[Pixel coordinate grounding data]

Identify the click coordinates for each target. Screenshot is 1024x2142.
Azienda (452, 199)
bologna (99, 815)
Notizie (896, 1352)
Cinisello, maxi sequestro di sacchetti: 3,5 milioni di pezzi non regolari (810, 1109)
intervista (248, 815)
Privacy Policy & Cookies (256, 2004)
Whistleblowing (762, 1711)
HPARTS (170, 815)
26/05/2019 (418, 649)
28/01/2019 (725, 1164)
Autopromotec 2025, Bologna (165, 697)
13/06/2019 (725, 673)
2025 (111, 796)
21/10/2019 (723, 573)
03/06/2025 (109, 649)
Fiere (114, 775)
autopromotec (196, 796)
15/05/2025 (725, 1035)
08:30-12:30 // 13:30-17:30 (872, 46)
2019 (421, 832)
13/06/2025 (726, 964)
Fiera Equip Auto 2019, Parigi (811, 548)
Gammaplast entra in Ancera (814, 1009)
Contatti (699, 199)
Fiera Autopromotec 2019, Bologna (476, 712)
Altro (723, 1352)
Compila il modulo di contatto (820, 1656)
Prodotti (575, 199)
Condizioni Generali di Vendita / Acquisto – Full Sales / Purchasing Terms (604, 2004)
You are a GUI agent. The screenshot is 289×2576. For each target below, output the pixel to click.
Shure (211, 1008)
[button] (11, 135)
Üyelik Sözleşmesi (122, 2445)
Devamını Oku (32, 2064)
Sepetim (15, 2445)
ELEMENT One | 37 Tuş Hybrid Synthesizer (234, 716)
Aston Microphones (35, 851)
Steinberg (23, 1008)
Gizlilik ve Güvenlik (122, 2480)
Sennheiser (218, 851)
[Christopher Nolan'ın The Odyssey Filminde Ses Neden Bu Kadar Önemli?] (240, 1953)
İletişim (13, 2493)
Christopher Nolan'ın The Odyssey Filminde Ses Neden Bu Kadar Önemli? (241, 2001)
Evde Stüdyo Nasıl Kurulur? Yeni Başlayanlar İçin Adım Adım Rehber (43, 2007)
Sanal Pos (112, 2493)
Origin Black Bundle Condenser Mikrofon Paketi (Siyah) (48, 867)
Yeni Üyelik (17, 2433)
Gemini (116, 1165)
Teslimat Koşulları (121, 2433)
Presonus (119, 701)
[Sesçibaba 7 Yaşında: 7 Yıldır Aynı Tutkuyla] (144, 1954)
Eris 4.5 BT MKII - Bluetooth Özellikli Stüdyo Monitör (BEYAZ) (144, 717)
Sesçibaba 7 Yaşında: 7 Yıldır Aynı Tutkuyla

What you have to do:
From the first line to the last, set down every record exactly as written above.

Final answer:
Identify the click coordinates for each target. Screenshot is 1024x2142.
Azienda (452, 199)
bologna (99, 815)
Notizie (896, 1352)
Cinisello, maxi sequestro di sacchetti: 3,5 milioni di pezzi non regolari (810, 1109)
intervista (248, 815)
Privacy Policy & Cookies (256, 2004)
Whistleblowing (762, 1711)
HPARTS (170, 815)
26/05/2019 (418, 649)
28/01/2019 (725, 1164)
Autopromotec 2025, Bologna (165, 697)
13/06/2019 (725, 673)
2025 (111, 796)
21/10/2019 (723, 573)
03/06/2025 (109, 649)
Fiere (114, 775)
autopromotec (196, 796)
15/05/2025 (725, 1035)
08:30-12:30 // 13:30-17:30 (872, 46)
2019 (421, 832)
13/06/2025 (726, 964)
Fiera Equip Auto 2019, Parigi (811, 548)
Gammaplast entra in Ancera (814, 1009)
Contatti (699, 199)
Fiera Autopromotec 2019, Bologna (476, 712)
Altro (723, 1352)
Compila il modulo di contatto (820, 1656)
Prodotti (575, 199)
Condizioni Generali di Vendita / Acquisto – Full Sales / Purchasing Terms (604, 2004)
You are a GUI agent. The screenshot is 289×2576. For each target below, output the pixel to click.
Shure (211, 1008)
[button] (11, 135)
Üyelik Sözleşmesi (122, 2445)
Devamını Oku (32, 2064)
Sepetim (15, 2445)
ELEMENT One | 37 Tuş Hybrid Synthesizer (234, 716)
Aston Microphones (35, 851)
Steinberg (23, 1008)
Gizlilik ve Güvenlik (122, 2480)
Sennheiser (218, 851)
[Christopher Nolan'ın The Odyssey Filminde Ses Neden Bu Kadar Önemli?] (240, 1953)
İletişim (13, 2493)
Christopher Nolan'ın The Odyssey Filminde Ses Neden Bu Kadar Önemli? (241, 2001)
Evde Stüdyo Nasıl Kurulur? Yeni Başlayanlar İçin Adım Adım Rehber (43, 2007)
Sanal Pos (112, 2493)
Origin Black Bundle Condenser Mikrofon Paketi (Siyah) (48, 867)
Yeni Üyelik (17, 2433)
Gemini (116, 1165)
Teslimat Koşulları (121, 2433)
Presonus (119, 701)
[Sesçibaba 7 Yaşında: 7 Yıldır Aynı Tutkuyla] (144, 1954)
Eris 4.5 BT MKII - Bluetooth Özellikli Stüdyo Monitör (BEYAZ) (144, 717)
Sesçibaba 7 Yaşında: 7 Yıldır Aynı Tutkuyla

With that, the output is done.